According to the Trewartha climate classification system, Camelback Mountain Resort has a Temperate Continental climate (Dc) with warm summers (b), cold winters (o) and year-around precipitation (Dcbo). Dcbo climates are characterized by at least one month having an average mean temperature ≤ 32.0 °F, four to seven months with an average mean temperature ≥ 50.0 °F, all months with an average mean temperature < 72.0 °F and no significant precipitation difference between seasons. Although most summer days are comfortably humid at Camelback Mountain Resort, episodes of heat and high humidity can occur with heat index values > 93 °F. Since 1981, the highest air temperature was 95.4 °F on 07/22/2011, and the highest daily average mean dew point was 70.7 °F on 08/01/2006. July is the peak month for thunderstorm activity which correlates with the average warmest month of the year. The wettest month of the year is September which correlates with tropical storm remnants during the peak of the Atlantic hurricane season. Since 1981, the wettest calendar day was 6.77 in on 09/30/2010. During the winter months, the plant hardiness zone is 6a with an average annual extreme minimum air temperature of -9.4 °F. Since 1981, the coldest air temperature was -21.6 °F on 01/21/1994. Episodes of extreme cold and wind can occur with wind chill values < -22 °F. The average snowiest month is January which correlates with the average coldest month of the year. Ice storms and large snowstorms depositing ≥ 12 in of snow occur nearly every year, particularly during nor’easters from December through March.

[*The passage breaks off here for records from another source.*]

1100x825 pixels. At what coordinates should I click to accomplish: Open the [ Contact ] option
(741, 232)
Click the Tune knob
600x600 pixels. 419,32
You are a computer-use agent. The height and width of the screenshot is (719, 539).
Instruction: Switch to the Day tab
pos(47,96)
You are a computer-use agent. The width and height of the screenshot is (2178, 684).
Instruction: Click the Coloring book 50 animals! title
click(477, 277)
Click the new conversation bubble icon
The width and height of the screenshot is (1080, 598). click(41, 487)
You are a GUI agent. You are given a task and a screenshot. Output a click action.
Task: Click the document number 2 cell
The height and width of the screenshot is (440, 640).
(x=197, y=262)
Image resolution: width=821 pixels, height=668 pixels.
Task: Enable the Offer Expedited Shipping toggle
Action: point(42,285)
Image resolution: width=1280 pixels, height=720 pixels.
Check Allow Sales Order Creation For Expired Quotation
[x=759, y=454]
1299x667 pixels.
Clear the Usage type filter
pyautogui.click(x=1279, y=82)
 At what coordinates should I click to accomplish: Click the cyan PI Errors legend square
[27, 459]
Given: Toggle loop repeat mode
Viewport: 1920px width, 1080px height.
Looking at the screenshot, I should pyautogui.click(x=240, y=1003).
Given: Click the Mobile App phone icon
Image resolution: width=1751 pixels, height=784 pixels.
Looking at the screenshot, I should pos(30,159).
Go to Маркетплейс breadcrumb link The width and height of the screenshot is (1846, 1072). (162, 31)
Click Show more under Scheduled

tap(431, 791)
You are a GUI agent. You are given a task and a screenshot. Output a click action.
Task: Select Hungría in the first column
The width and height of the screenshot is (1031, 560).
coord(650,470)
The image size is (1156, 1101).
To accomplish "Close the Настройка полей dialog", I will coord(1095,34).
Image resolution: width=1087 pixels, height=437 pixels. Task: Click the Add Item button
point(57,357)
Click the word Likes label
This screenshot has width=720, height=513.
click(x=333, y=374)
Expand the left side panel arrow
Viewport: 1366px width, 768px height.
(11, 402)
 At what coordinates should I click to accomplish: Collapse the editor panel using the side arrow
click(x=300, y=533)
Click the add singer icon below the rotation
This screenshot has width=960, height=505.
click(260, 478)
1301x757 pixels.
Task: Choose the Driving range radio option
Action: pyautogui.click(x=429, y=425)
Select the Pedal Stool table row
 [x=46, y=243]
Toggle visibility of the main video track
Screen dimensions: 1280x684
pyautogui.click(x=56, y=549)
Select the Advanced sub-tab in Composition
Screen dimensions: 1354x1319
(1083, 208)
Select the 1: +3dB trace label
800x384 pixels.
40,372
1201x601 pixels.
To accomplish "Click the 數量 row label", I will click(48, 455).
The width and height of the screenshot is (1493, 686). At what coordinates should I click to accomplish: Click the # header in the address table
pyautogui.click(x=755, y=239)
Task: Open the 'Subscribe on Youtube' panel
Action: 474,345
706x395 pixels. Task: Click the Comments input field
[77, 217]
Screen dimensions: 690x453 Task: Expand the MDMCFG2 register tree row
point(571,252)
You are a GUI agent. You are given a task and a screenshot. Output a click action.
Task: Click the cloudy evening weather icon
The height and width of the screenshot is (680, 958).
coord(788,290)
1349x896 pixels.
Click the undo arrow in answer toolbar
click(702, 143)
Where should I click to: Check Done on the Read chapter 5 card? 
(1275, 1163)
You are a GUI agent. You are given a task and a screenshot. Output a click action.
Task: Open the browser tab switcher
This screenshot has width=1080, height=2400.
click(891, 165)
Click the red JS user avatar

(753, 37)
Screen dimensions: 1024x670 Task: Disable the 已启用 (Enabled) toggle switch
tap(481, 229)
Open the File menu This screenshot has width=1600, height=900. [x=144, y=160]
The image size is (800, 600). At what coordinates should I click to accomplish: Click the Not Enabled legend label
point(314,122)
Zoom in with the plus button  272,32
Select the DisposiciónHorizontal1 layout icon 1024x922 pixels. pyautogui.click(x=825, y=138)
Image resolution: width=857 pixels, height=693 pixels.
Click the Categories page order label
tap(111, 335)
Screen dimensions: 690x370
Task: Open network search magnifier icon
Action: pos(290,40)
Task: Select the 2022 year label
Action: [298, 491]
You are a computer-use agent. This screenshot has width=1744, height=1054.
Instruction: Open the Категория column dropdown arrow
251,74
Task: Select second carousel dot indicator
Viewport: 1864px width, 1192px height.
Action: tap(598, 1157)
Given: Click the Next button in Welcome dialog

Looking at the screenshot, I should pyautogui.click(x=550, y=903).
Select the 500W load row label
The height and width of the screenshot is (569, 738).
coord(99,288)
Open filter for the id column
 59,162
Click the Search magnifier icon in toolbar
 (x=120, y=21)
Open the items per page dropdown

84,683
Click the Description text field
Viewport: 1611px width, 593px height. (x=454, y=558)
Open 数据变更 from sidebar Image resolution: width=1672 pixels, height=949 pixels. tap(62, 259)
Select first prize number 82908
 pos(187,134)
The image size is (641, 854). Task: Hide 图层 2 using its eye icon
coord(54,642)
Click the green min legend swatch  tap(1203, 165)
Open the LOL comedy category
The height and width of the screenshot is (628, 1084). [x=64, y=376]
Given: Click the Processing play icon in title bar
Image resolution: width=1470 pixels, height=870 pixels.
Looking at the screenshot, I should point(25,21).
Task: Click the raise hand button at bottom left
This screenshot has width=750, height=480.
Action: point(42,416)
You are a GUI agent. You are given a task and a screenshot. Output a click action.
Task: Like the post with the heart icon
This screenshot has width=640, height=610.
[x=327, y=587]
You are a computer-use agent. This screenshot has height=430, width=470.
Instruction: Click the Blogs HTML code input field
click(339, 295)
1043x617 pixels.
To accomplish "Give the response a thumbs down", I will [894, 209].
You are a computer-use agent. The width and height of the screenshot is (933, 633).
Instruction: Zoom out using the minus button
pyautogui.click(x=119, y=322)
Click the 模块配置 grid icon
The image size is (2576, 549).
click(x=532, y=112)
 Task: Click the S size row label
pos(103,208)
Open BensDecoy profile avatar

Climate data for Camelback Mountain Resort, Elevation 1,883 ft (574 m), 1981-2010 normals, extremes 1981-2018
| Month | Jan | Feb | Mar | Apr | May | Jun | Jul | Aug | Sep | Oct | Nov | Dec | Year |
| Record high °F (°C) | 63.9 (17.7) | 73.5 (23.1) | 82.0 (27.8) | 88.7 (31.5) | 90.5 (32.5) | 90.3 (32.4) | 95.4 (35.2) | 93.7 (34.3) | 91.5 (33.1) | 83.7 (28.7) | 75.3 (24.1) | 67.4 (19.7) | 95.4 (35.2) |
| Mean daily maximum °F (°C) | 31.1 (−0.5) | 34.6 (1.4) | 42.3 (5.7) | 55.2 (12.9) | 66.2 (19.0) | 73.8 (23.2) | 78.1 (25.6) | 76.4 (24.7) | 69.6 (20.9) | 57.9 (14.4) | 46.7 (8.2) | 35.2 (1.8) | 55.7 (13.2) |
| Daily mean °F (°C) | 22.8 (−5.1) | 25.8 (−3.4) | 32.9 (0.5) | 45.0 (7.2) | 55.7 (13.2) | 63.8 (17.7) | 68.4 (20.2) | 67.0 (19.4) | 60.2 (15.7) | 48.7 (9.3) | 38.8 (3.8) | 27.8 (−2.3) | 46.5 (8.1) |
| Mean daily minimum °F (°C) | 14.5 (−9.7) | 17.0 (−8.3) | 23.6 (−4.7) | 34.8 (1.6) | 45.1 (7.3) | 53.8 (12.1) | 58.7 (14.8) | 57.7 (14.3) | 50.8 (10.4) | 39.6 (4.2) | 30.9 (−0.6) | 20.4 (−6.4) | 37.3 (2.9) |
| Record low °F (°C) | −21.0 (−29.4) | −11.5 (−24.2) | −3.9 (−19.9) | 11.6 (−11.3) | 28.2 (−2.1) | 33.8 (1.0) | 39.3 (4.1) | 35.5 (1.9) | 29.0 (−1.7) | 18.1 (−7.7) | 1.2 (−17.1) | −12.3 (−24.6) | −21.0 (−29.4) |
| Average precipitation inches (mm) | 3.97 (101) | 3.36 (85) | 4.03 (102) | 4.68 (119) | 4.81 (122) | 5.32 (135) | 4.48 (114) | 4.51 (115) | 5.52 (140) | 5.32 (135) | 4.48 (114) | 4.54 (115) | 55.02 (1,398) |
| Average snowfall inches (cm) | 19.7 (50) | 14.1 (36) | 14.7 (37) | 3.5 (8.9) | 0.0 (0.0) | 0.0 (0.0) | 0.0 (0.0) | 0.0 (0.0) | 0.0 (0.0) | 0.1 (0.25) | 3.7 (9.4) | 11.8 (30) | 67.7 (172) |
| Average relative humidity (%) | 72.9 | 67.4 | 64.7 | 61.6 | 64.0 | 73.3 | 73.2 | 76.3 | 77.1 | 74.3 | 73.0 | 75.3 | 71.1 |
| Average dew point °F (°C) | 15.4 (−9.2) | 16.5 (−8.6) | 22.3 (−5.4) | 32.6 (0.3) | 43.7 (6.5) | 55.1 (12.8) | 59.5 (15.3) | 59.3 (15.2) | 53.0 (11.7) | 40.9 (4.9) | 30.9 (−0.6) | 21.0 (−6.1) | 37.6 (3.1) |
Source: PRISM

==Ecology==

According to the A. W. Kuchler U.S. potential natural vegetation types, Camelback Mountain Resort would have transient dominant vegetation types of Northern Hardwood (106) and Appalachian Oak (104) with transient dominant vegetation forms of Northern hardwood forest (26) and Eastern Hardwood Forest (25). The peak spring bloom typically occurs in late-April and early-May and peak fall color usually occurs from early-to-mid October. The plant hardiness zone is 6a with an average annual extreme minimum air temperature of -9.4 °F.